“If we expect to win hockey games, we’re not going to do it on talent, we’re going to have to develop an atmosphere where we’re 100 per cent locked in playing for each other and not with each other. And there’s a big difference in those two words. We’ve got to get to that atmosphere as quickly as we can.” – Ken Hitchcock, Nov. 20.
Having laid out the foundation of what he believes it would take for the Edmonton Oilers to turn things around when he took over the bench from Todd McLellan, it’s little wonder Hitchcock was so exasperated after watching his team do the exact opposite and no-show from top to bottom in Saturday’s 4-0 loss to the Los Angeles Kings. Hitchcock was mad as hell. Fans were mad as hell.
Less than 24 hours later, in what was a put-up-or-shut-up game against the Anaheim Ducks, the Oilers swung 180 degrees and put forth exactly the kind of effort the old coach has always used as his blueprint in a 4-0 win. It was far from a perfect game as the Ducks got far too many cracks at Cam Talbot, who held them in early, but the Oilers scrapped and battled, they stood up for each other when things got greasy. They hung together.
That, in itself, isn’t going to win games every night, but as hokey as it sometimes sounds, that all-for-one-and-one-for-all mentality can mitigate a whole host of issues – lack of depth, not enough scoring, the inevitable rough patches teams experience during the course of an 82-game season and so on. It’s not all you need to win, but trying to win without it is a big ask. A day after having none of it, the Oilers played guilty and bought in.
IN IT TOGETHER
The win over the Ducks was no masterpiece, but after a collective shoulder shrug against the Kings, there wasn’t any question the Oilers were in it together down the road in Anaheim. There was Joe Gambardella, of all people, going after Hampus Lindholm after a dangerous crosscheck that sent Connor McDavid head-first into the boards went uncalled. Darnell Nurse, Milan Lucic and Zack Kassian were throwing people around.
Nobody punched out Ryan Kesler, but you can’t have everything. Nobody turned away from a hit. Nobody, except for the referees, stood around with their thumbs up their backsides and did nothing when McDavid got hacked and abused – if there’s not discipline from NHL Player Safety on Lindholm’s hit, penalty or not, something’s very wrong. We saw none of that in L.A.
“It was huge. That was a great response,” said rookie blueliner Caleb Jones, who has two assists. “Maybe not the prettiest of wins, you know we still have stuff we can obviously improve on, but at the end of the day, if you get the two points you’re pretty happy. We all put a really good effort in tonight and we should feel good about it.” The entire interview is here.

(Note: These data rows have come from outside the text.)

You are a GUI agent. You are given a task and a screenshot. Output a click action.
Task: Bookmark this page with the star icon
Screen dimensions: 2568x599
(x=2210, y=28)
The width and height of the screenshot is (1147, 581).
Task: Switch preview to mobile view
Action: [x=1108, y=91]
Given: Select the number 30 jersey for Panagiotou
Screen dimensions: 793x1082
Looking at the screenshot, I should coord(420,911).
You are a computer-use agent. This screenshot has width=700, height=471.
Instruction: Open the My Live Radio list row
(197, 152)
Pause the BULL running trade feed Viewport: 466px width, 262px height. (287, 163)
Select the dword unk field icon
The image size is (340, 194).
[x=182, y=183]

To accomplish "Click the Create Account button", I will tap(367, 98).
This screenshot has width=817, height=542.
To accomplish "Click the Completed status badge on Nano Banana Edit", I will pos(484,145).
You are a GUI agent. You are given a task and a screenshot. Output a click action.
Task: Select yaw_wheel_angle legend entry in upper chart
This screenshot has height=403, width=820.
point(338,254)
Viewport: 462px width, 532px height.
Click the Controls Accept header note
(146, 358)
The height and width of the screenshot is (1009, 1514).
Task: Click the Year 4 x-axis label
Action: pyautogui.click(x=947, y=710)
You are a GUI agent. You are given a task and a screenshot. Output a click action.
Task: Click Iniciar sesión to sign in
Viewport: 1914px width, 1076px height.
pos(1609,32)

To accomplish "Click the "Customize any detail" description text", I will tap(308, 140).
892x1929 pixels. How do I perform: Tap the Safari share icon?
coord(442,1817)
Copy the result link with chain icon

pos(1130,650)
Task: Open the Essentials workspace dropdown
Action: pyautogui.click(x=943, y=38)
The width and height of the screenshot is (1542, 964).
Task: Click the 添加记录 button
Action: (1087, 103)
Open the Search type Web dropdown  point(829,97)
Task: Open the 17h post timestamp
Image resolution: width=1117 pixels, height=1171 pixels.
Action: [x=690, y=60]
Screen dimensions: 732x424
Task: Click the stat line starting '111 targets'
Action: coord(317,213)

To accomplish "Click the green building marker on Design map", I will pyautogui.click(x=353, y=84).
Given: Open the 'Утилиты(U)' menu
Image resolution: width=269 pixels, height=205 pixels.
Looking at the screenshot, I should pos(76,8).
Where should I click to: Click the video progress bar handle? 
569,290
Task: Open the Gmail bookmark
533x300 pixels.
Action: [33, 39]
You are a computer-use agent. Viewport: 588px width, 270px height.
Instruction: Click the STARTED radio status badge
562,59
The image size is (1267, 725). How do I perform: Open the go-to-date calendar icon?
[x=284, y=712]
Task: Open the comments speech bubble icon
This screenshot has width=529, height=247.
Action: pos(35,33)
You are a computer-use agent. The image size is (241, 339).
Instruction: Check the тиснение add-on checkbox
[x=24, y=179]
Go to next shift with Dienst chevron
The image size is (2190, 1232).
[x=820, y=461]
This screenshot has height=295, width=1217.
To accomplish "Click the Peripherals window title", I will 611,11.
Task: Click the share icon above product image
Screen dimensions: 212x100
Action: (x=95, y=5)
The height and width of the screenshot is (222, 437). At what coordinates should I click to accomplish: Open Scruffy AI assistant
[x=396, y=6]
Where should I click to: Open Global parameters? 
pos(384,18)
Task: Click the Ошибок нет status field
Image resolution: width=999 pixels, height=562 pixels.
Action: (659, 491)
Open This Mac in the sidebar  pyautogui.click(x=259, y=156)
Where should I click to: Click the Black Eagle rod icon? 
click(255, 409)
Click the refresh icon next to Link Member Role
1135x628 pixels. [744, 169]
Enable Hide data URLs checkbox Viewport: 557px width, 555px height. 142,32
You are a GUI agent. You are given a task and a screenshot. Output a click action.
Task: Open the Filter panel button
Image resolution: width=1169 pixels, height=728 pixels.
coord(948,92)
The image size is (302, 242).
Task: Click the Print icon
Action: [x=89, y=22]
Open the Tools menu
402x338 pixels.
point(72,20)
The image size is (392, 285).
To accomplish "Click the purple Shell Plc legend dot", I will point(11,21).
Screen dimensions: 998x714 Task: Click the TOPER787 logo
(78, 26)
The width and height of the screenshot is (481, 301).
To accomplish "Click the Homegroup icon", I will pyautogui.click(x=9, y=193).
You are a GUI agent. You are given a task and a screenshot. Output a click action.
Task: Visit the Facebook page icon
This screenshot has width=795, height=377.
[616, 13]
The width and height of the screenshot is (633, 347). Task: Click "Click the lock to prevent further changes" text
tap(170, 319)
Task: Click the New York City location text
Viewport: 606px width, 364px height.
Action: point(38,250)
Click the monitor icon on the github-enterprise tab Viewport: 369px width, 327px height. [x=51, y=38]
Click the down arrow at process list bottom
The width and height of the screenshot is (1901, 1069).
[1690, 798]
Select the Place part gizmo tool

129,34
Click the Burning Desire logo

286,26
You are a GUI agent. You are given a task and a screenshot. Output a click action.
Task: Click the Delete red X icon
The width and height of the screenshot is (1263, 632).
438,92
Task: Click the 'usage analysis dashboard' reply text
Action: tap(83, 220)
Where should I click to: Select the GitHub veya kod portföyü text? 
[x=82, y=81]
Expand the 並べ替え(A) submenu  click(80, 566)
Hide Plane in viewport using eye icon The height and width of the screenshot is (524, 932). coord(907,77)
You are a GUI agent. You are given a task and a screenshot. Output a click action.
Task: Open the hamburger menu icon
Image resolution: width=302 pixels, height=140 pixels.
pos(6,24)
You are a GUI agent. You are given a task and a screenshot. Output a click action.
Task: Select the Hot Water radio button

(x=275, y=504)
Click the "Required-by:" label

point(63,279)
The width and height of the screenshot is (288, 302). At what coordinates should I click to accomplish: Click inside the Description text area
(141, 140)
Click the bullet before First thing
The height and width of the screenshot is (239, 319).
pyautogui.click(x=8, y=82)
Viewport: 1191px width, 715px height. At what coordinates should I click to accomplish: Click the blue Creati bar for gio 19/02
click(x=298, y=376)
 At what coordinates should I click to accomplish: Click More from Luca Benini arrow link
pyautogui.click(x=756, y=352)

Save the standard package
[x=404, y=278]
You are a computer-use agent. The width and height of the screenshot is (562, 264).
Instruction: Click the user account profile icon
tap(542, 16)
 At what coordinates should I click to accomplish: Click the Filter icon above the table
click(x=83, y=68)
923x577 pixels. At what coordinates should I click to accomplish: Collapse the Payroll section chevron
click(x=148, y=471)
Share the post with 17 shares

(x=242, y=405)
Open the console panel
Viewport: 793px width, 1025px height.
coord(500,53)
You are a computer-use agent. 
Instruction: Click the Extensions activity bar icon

“This kind of performance was a long time coming for us,” said Talbot, who faced 39 shots to get the shutout and was outstanding in the first five minutes as the Ducks poured it on. “We haven’t played our best hockey as of late, so hopefully this is something we can build off moving forward and put ourselves right back in the thick of things.” The entire interview is here.
THE BOTTOM LINE
Having lost seven of their previous eight games, including a six-game losing streak before a win over Arizona and the hummer against the Kings, one game, no matter how spirited the effort, does not a turnaround make. But the Oilers got Kris Russell back last night, Jones continues to impress in his first NHL stint and Jesse Puljujarvi and Kyle Brodziak scored goals to back up goals by McDavid and Leon Draisaitl. On top of that, the win puts the Oilers within two points of the floundering Ducks, who equalled a franchise record with their eighth straight loss (0-6-2).
The Oilers still need to tighten up in front of Talbot and Mikko Koskinen. They need more of what we saw from Puljujarvi and Brodziak. They need more of the snarl we saw from Lucic, who did nothing against the Kings but started a scoring sequence with a hellacious hit on the forecheck. They need Oscar Klefbom back and they likely need some help from GM Peter Chiarelli, but they don’t control that.
What they do control is a commitment to play the way Hitchcock spelled out before his very first day behind the bench, the blueprint that’s played a big part in making him third in NHL career coaching wins. The Oilers will come up short on the power play or penalty kill some nights. They’ll play like they’re all thumbs on others. At times, they’ll be overmatched when it comes to talent or experience. That’s hockey.
But they can always play for the next guy. That’s a commitment and a matter of character and will they do control. The best teams lean on that, they insist that it be the foundation that everything else is built on – win or lose. That’s not too much for Hitchcock, or fans for that matter, to ask. Listen to the coach, men.